A verbatim reproduction of the lines below, from the line containing "병원 / 기타공사 (579, 559)" through the line containing "Login (311, 26)", both ends included, is the whole required output.
================================
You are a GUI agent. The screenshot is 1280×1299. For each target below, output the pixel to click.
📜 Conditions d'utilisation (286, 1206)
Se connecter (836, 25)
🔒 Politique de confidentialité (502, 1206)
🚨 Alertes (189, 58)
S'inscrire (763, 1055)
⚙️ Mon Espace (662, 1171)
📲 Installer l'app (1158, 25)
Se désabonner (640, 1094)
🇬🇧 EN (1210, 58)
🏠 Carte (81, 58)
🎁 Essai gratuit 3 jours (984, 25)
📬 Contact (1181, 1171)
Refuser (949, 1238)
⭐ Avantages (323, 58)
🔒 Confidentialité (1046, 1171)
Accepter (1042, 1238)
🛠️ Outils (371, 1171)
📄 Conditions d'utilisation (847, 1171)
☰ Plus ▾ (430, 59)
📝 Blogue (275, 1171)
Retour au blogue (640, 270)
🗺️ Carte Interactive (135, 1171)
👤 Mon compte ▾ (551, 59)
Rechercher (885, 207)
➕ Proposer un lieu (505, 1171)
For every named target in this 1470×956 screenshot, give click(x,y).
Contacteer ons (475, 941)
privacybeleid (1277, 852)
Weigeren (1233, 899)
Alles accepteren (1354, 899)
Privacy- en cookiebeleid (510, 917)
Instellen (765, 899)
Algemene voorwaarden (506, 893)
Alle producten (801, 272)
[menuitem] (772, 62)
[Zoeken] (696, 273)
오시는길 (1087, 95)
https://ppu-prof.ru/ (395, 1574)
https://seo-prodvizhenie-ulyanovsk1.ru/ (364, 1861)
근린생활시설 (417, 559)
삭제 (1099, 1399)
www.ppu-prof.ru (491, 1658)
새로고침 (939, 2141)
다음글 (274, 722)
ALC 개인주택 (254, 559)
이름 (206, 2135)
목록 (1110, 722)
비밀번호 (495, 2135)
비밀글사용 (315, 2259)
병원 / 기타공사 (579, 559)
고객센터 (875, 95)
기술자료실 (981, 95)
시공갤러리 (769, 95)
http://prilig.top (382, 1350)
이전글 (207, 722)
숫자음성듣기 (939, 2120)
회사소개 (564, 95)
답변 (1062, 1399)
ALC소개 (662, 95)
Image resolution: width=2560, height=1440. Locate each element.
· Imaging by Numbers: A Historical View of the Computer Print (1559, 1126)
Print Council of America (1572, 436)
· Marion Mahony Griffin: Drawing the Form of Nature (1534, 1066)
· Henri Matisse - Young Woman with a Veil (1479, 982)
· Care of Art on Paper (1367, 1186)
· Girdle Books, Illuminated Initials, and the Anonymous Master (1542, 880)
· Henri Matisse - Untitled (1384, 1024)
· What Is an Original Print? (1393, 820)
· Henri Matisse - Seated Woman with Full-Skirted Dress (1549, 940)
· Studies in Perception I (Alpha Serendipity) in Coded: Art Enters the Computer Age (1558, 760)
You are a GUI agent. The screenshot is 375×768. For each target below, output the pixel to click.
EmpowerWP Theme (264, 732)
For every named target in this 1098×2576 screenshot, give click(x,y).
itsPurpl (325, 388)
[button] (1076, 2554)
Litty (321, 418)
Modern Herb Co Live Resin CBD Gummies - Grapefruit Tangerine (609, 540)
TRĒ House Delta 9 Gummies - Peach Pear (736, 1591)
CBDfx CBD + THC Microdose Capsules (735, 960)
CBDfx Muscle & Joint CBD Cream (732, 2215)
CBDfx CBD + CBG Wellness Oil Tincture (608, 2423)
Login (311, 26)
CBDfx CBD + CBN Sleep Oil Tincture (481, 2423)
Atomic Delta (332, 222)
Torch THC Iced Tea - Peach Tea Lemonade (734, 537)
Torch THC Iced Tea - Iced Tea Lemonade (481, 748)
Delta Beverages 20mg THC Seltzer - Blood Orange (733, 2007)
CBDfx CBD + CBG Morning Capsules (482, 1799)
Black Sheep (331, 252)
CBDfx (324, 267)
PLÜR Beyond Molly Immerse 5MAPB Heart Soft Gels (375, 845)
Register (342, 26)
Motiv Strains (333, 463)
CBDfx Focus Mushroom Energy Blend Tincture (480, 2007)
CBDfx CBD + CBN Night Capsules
================================
**REPLY:**
병원 / 기타공사 (579, 559)
고객센터 (875, 95)
기술자료실 (981, 95)
시공갤러리 (769, 95)
http://prilig.top (382, 1350)
이전글 (207, 722)
숫자음성듣기 (939, 2120)
회사소개 (564, 95)
답변 (1062, 1399)
ALC소개 (662, 95)
Image resolution: width=2560, height=1440. Locate each element.
· Imaging by Numbers: A Historical View of the Computer Print (1559, 1126)
Print Council of America (1572, 436)
· Marion Mahony Griffin: Drawing the Form of Nature (1534, 1066)
· Henri Matisse - Young Woman with a Veil (1479, 982)
· Care of Art on Paper (1367, 1186)
· Girdle Books, Illuminated Initials, and the Anonymous Master (1542, 880)
· Henri Matisse - Untitled (1384, 1024)
· What Is an Original Print? (1393, 820)
· Henri Matisse - Seated Woman with Full-Skirted Dress (1549, 940)
· Studies in Perception I (Alpha Serendipity) in Coded: Art Enters the Computer Age (1558, 760)
You are a GUI agent. The screenshot is 375×768. For each target below, output the pixel to click.
EmpowerWP Theme (264, 732)
For every named target in this 1098×2576 screenshot, give click(x,y).
itsPurpl (325, 388)
[button] (1076, 2554)
Litty (321, 418)
Modern Herb Co Live Resin CBD Gummies - Grapefruit Tangerine (609, 540)
TRĒ House Delta 9 Gummies - Peach Pear (736, 1591)
CBDfx CBD + THC Microdose Capsules (735, 960)
CBDfx Muscle & Joint CBD Cream (732, 2215)
CBDfx CBD + CBG Wellness Oil Tincture (608, 2423)
Login (311, 26)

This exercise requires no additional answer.